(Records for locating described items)
· · · ·

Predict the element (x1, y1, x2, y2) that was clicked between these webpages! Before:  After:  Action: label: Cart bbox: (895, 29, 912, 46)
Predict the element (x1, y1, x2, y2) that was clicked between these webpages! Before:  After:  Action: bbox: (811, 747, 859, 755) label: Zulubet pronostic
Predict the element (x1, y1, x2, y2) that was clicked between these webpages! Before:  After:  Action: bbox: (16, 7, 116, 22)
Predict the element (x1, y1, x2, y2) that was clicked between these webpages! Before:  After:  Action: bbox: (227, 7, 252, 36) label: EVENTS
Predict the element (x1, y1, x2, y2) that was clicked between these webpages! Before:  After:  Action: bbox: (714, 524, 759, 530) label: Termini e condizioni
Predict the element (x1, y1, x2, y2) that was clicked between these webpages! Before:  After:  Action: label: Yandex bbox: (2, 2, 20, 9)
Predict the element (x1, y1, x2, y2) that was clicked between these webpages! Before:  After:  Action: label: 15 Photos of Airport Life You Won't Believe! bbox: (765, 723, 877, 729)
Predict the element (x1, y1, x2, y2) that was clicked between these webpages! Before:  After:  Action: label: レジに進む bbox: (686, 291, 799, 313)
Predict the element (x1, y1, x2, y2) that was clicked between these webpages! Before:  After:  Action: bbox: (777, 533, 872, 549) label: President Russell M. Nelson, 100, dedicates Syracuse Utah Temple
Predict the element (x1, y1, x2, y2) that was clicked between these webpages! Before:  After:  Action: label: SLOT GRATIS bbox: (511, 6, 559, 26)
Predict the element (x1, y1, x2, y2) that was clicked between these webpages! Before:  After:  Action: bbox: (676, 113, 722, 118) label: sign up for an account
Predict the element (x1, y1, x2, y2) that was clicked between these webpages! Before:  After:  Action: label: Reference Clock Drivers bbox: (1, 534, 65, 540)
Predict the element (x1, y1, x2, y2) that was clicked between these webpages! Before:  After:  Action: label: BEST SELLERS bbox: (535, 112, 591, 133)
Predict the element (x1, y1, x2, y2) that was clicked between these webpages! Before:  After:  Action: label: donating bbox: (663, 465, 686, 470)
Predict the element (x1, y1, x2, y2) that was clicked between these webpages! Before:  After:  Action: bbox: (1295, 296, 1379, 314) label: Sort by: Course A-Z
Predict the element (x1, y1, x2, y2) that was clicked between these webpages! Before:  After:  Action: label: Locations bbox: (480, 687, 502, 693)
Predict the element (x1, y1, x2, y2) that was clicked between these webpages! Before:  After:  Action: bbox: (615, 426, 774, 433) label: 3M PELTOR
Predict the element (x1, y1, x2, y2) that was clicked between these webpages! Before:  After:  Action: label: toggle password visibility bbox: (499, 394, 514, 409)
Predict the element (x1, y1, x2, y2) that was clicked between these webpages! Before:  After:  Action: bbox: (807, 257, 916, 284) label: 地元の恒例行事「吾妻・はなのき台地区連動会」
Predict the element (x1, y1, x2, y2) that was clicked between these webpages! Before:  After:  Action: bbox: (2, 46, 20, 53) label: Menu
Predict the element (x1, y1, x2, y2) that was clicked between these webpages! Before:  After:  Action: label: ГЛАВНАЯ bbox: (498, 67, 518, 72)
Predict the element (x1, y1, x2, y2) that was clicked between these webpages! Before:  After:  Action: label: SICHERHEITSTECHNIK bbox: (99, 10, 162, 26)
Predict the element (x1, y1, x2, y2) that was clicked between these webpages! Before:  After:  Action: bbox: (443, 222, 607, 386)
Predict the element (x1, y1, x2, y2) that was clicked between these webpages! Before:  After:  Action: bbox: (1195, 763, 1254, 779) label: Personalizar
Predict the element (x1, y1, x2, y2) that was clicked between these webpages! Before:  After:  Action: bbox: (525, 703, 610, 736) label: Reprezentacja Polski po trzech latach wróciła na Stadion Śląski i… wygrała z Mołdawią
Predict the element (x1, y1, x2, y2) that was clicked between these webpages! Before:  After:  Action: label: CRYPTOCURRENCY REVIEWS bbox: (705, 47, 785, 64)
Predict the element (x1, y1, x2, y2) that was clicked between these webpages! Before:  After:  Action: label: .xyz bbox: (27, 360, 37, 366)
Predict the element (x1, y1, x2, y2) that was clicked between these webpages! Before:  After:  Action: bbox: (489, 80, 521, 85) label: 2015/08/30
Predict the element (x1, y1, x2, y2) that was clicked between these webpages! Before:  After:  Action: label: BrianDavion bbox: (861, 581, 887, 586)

· · · ·

■ Exercise task:
Reproduce word for word the records from the line containing "394, 514, 409)" through the line containing "284) label: 地元の恒例行事「吾妻・はなのき台地区連動会」", including both of those lines.

■ Response to the task:
Predict the element (x1, y1, x2, y2) that was clicked between these webpages! Before:  After:  Action: label: toggle password visibility bbox: (499, 394, 514, 409)
Predict the element (x1, y1, x2, y2) that was clicked between these webpages! Before:  After:  Action: bbox: (807, 257, 916, 284) label: 地元の恒例行事「吾妻・はなのき台地区連動会」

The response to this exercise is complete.